Your goal:
Please switch "screenshot" to "screen image" in the stretch from the line containing "the Cancel button" through the line containing "(x=972, y=528)". Give back only those lines, with everything else unchanged.

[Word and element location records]
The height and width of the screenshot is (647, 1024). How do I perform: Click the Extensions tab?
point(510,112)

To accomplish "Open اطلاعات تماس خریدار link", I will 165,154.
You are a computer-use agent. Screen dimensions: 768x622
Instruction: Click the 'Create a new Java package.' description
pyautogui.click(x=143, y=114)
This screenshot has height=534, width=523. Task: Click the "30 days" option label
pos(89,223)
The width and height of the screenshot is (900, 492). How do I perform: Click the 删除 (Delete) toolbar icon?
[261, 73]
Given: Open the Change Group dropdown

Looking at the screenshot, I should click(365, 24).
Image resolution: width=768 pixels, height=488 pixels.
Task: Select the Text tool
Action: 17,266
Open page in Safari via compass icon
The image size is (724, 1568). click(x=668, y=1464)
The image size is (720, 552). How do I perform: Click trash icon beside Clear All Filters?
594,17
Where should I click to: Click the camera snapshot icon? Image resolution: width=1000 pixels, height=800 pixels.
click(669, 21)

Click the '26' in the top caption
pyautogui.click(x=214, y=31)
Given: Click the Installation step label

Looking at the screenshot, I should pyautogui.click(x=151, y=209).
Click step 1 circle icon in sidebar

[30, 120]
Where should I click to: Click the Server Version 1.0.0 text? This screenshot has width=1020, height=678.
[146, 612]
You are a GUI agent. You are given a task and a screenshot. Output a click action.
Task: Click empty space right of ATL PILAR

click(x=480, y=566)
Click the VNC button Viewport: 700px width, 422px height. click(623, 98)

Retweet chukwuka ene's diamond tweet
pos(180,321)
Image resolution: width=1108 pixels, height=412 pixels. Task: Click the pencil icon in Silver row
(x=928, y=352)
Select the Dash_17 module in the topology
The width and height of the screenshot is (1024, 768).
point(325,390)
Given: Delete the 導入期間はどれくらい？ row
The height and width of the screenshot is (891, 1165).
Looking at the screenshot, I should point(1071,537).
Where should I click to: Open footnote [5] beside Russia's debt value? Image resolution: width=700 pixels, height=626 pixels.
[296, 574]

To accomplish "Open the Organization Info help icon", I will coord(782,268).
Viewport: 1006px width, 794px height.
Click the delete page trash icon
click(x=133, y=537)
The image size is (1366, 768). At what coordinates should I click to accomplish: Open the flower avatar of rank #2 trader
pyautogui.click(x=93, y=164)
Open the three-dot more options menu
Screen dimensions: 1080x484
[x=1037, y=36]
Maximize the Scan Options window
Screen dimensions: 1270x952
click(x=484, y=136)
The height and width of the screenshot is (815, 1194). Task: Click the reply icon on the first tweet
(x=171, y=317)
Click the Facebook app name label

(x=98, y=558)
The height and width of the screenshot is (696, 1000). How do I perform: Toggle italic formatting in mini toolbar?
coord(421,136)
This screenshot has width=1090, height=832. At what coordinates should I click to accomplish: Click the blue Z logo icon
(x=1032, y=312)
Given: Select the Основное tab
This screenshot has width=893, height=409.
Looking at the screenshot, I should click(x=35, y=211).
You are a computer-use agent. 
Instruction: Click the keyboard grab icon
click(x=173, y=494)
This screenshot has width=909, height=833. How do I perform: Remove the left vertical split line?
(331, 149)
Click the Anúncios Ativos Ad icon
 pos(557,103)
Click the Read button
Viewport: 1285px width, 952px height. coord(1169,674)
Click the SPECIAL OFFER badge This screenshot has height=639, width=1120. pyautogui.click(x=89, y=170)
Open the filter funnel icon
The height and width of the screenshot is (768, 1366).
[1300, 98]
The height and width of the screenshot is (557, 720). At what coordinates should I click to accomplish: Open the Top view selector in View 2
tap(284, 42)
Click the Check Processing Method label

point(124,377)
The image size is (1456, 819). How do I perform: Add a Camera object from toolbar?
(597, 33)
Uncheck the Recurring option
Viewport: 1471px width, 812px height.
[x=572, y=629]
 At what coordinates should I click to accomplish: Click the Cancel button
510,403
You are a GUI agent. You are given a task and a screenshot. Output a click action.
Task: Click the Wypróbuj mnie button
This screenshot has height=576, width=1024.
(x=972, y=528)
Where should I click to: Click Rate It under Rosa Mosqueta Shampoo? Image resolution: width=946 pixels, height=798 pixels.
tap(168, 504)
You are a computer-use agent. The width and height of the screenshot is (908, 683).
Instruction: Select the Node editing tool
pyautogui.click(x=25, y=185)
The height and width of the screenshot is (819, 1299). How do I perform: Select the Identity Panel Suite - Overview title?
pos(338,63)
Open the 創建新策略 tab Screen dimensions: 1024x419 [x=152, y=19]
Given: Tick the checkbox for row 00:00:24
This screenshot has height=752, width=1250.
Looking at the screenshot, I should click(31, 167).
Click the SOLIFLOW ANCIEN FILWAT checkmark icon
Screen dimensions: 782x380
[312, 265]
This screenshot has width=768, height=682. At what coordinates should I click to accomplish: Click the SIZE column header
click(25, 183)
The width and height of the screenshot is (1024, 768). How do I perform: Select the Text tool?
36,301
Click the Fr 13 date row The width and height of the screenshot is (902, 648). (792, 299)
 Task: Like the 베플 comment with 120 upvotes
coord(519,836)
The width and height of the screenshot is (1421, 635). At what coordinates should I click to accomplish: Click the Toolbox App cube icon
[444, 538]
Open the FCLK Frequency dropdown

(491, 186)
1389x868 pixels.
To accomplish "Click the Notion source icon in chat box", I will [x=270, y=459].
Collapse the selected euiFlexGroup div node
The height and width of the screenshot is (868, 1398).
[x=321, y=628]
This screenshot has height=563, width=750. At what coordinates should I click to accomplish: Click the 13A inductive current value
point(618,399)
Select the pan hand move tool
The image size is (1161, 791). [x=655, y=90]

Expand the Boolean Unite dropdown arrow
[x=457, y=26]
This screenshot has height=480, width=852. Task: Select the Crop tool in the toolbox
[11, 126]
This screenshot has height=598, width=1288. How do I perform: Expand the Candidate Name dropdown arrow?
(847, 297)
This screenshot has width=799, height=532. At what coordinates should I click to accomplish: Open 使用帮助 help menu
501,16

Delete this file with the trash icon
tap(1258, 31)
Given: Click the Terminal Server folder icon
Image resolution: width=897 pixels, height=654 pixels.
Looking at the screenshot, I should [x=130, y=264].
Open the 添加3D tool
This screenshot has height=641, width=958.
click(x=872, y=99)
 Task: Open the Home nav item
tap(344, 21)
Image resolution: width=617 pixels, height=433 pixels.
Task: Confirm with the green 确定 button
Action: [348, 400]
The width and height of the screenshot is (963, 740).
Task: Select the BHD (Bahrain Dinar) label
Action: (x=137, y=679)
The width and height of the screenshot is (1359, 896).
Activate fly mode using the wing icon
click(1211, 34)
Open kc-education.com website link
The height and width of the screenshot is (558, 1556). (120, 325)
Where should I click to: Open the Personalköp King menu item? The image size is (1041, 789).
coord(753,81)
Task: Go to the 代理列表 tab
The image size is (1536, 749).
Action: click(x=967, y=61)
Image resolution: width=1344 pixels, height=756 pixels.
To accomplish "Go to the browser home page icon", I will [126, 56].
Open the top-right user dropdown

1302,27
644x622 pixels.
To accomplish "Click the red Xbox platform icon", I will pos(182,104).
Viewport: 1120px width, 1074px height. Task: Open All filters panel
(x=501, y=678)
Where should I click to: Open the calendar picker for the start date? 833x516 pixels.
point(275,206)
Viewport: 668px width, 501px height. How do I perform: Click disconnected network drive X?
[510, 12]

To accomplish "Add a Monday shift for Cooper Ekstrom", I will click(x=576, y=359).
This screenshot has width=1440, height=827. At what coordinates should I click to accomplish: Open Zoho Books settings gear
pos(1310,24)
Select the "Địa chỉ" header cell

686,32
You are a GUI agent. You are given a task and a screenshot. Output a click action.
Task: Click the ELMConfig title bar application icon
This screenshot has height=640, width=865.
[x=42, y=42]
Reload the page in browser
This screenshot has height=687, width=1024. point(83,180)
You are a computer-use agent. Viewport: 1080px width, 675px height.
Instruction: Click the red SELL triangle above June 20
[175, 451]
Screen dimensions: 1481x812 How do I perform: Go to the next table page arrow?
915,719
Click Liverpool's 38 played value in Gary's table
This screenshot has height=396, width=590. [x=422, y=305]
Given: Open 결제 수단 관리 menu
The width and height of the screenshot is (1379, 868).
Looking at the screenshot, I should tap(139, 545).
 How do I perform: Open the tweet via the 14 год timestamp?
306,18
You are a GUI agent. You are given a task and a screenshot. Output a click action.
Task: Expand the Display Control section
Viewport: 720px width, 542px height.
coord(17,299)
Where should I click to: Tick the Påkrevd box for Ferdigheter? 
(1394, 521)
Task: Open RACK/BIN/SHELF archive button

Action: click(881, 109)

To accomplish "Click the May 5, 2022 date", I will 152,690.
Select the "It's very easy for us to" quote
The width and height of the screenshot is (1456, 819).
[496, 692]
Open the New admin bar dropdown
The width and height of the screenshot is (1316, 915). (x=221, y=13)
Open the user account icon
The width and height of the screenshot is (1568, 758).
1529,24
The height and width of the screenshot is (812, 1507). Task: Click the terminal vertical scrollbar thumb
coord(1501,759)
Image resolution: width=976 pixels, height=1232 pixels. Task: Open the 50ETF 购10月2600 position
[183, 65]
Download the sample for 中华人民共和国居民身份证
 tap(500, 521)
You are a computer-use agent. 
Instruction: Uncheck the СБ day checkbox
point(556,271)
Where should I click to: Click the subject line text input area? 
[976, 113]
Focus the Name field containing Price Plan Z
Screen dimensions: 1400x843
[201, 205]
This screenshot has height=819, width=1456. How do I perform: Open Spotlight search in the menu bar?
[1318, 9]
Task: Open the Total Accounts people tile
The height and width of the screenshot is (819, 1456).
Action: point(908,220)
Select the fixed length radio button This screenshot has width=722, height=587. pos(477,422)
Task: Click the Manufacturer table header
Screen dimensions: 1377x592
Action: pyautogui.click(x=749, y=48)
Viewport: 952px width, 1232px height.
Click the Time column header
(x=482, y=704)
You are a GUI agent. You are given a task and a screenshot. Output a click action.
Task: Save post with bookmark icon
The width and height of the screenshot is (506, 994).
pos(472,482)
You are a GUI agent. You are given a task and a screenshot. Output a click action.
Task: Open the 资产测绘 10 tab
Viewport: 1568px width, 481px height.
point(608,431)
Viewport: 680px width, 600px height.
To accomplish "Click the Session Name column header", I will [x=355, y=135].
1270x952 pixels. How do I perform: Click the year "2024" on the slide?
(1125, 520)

Problem solution:
 At what coordinates should I click to accomplish: Click the Cancel button
510,403
You are a GUI agent. You are given a task and a screen image. Output a click action.
Task: Click the Wypróbuj mnie button
This screen image has height=576, width=1024.
(x=972, y=528)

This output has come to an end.